The aim of this book is to highlight and begin to give 'voice' to some of the notable 'silences' evident in recent years in the study of contentious politics. The seven co-authors take up seven specific topics in the volume: the relationship between emotions and contention; temporality in the study of contention; the spatial dimensions of contention; leadership in contention; the role of threat in contention; religion and contention; and contention in the context of demographic and life-course processes. The seven spent three years involved in an ongoing project designed to take stock, and attempt a partial synthesis, of various literatures that have grown up around the study of non-routine or contentious politics. As such, it is likely to be viewed as a groundbreaking volume that not only undermines conventional disciplinary understanding of contentious politics, but also lays out a number of provocative new research agendas.

Intellectuals and Politics (Routledge Revivals)

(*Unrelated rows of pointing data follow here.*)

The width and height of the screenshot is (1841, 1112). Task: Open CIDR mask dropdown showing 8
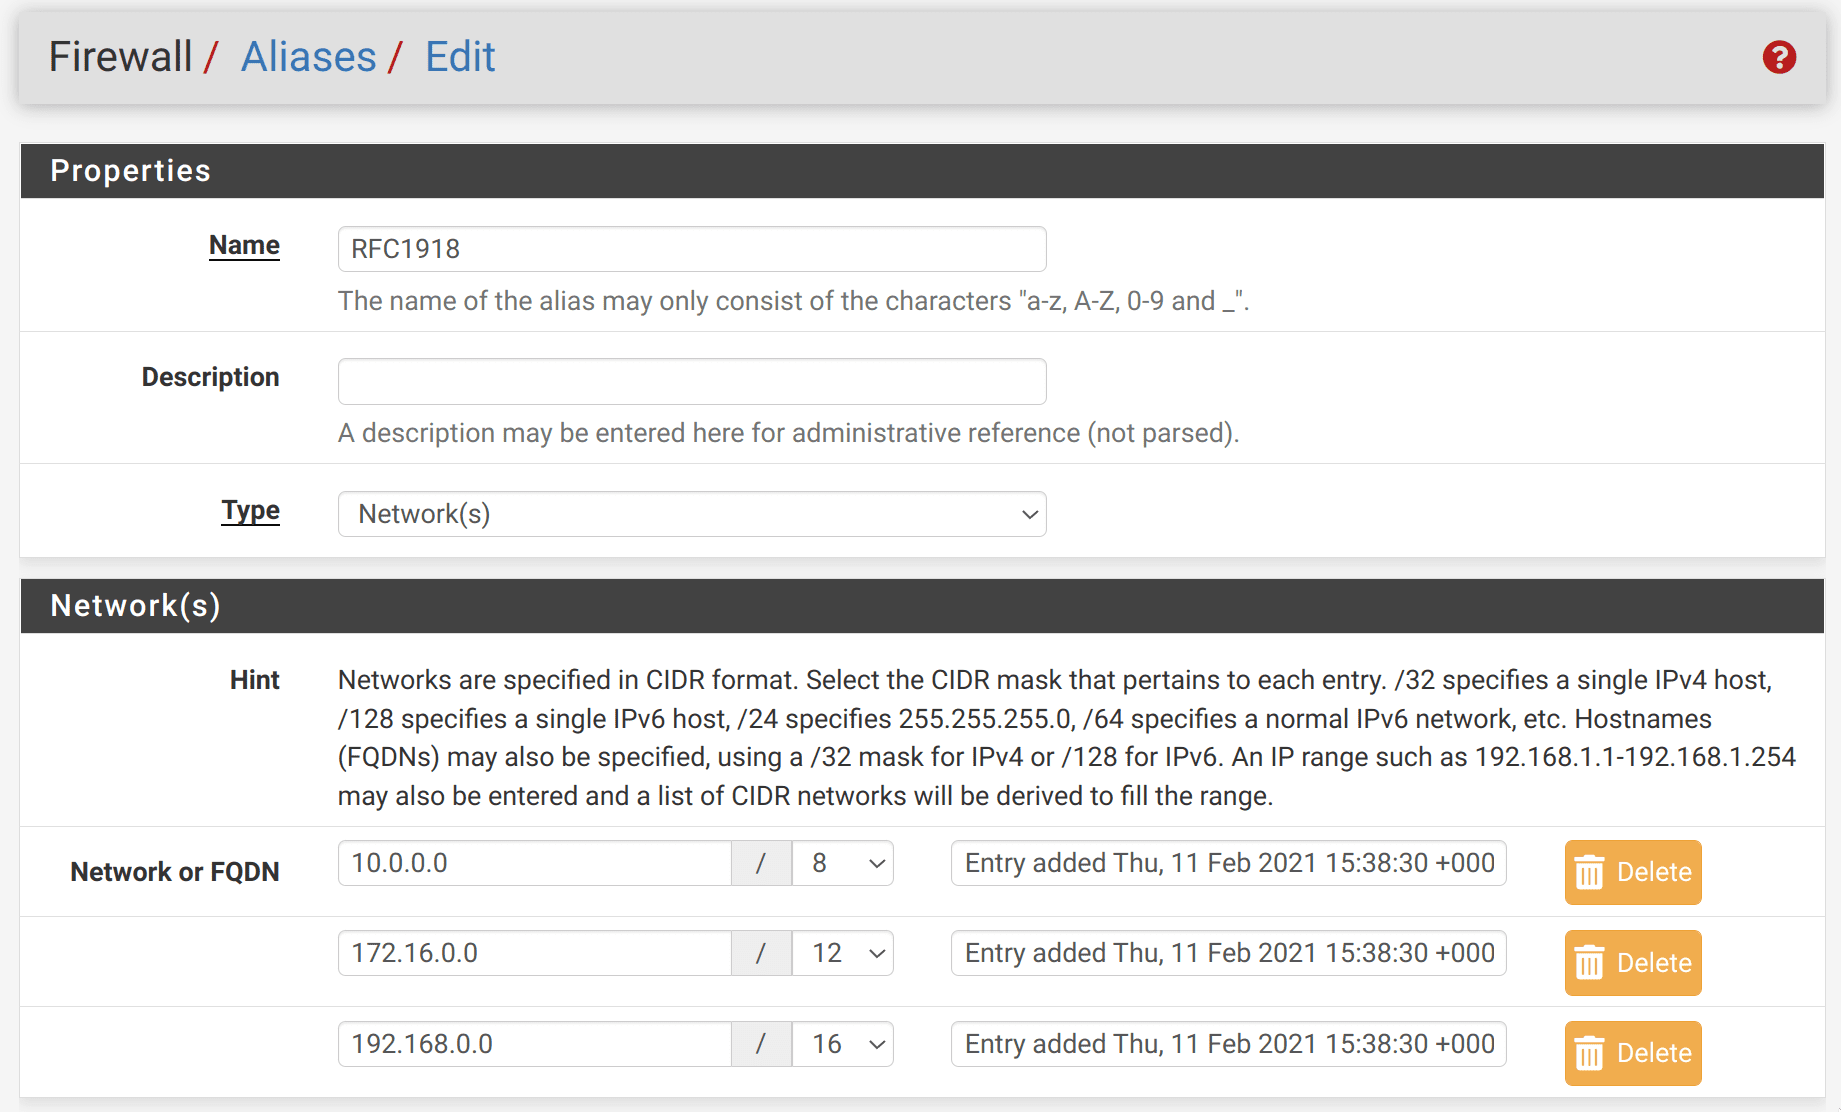tap(843, 863)
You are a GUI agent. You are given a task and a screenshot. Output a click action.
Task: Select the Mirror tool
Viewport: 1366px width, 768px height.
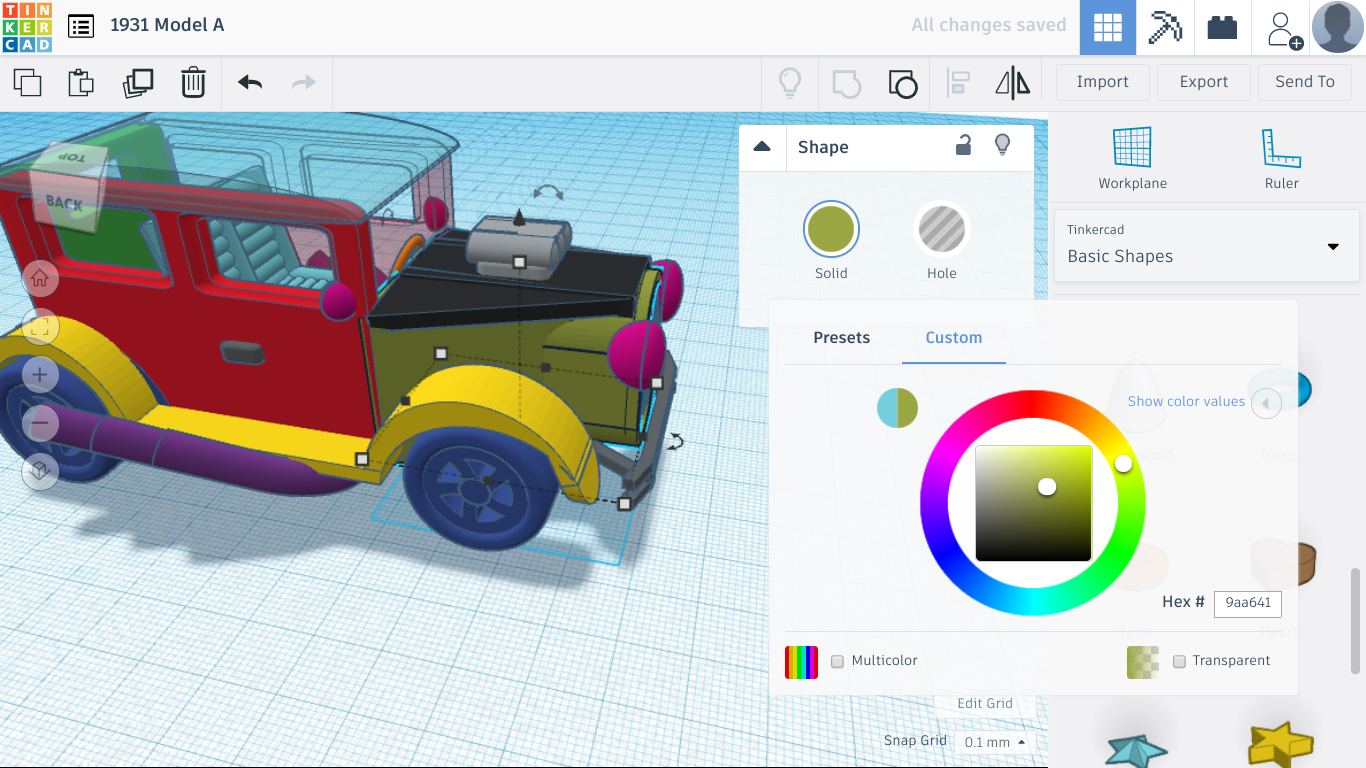(1012, 83)
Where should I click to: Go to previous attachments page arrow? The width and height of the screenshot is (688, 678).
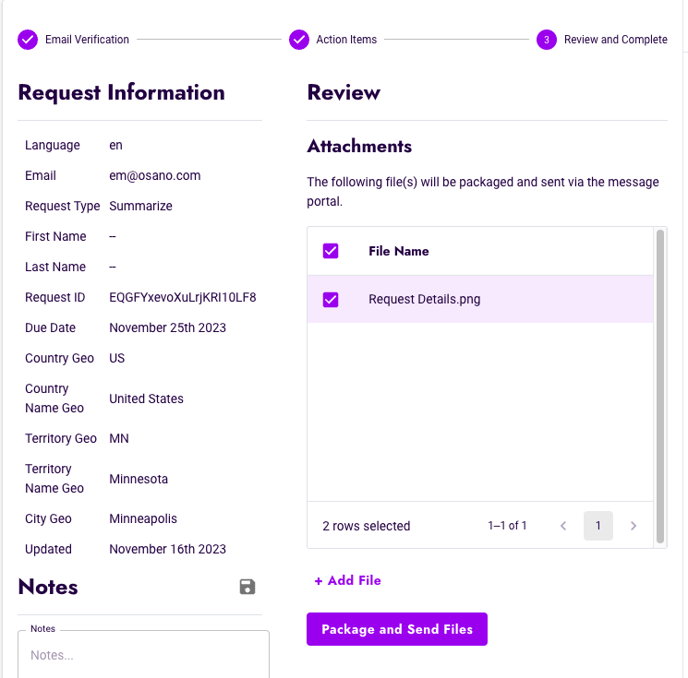[563, 526]
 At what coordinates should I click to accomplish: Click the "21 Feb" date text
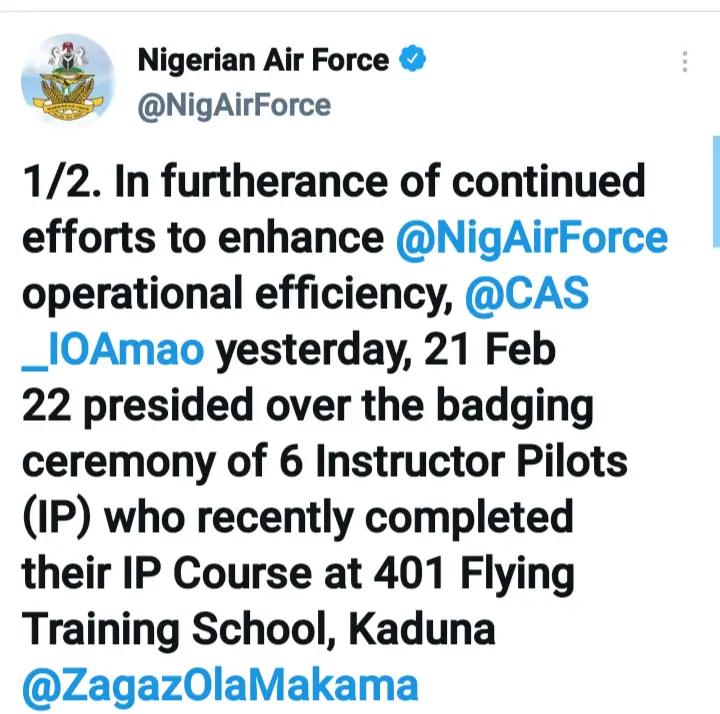click(x=490, y=351)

Intellectuals and Politics (Routledge Revivals)
Author :
Publisher : Routledge
Total Pages : 185
Release :
ISBN-10 : 9781136921414
ISBN-13 : 1136921419
Rating : 4/5 (14 Downloads)

Synopsis Intellectuals and Politics (Routledge Revivals) by : Robert Brym

This essay, first published in 1980, analyses the relationship between intellectuals’ social locations and their political orientations. Dr Brym provides a critical discussion of the various sociological views of intellectuals and specifies some of the social conditions which encourage intellectuals to follow various directions on the political compass. He also demonstrates that intellectuals are neither socially rootless nor tied to one particular class or group within society, concluding that it is only by an analysis of intellectuals’ mobility patterns that we can hope to arrive at an adequate understanding of their politics. Clearly written, and assuming only a basic grounding in sociological theory, this book will thus be of special interest to students of political sociology, social movements, the sociology of knowledge, the sociology of culture and the sociology of intellectuals.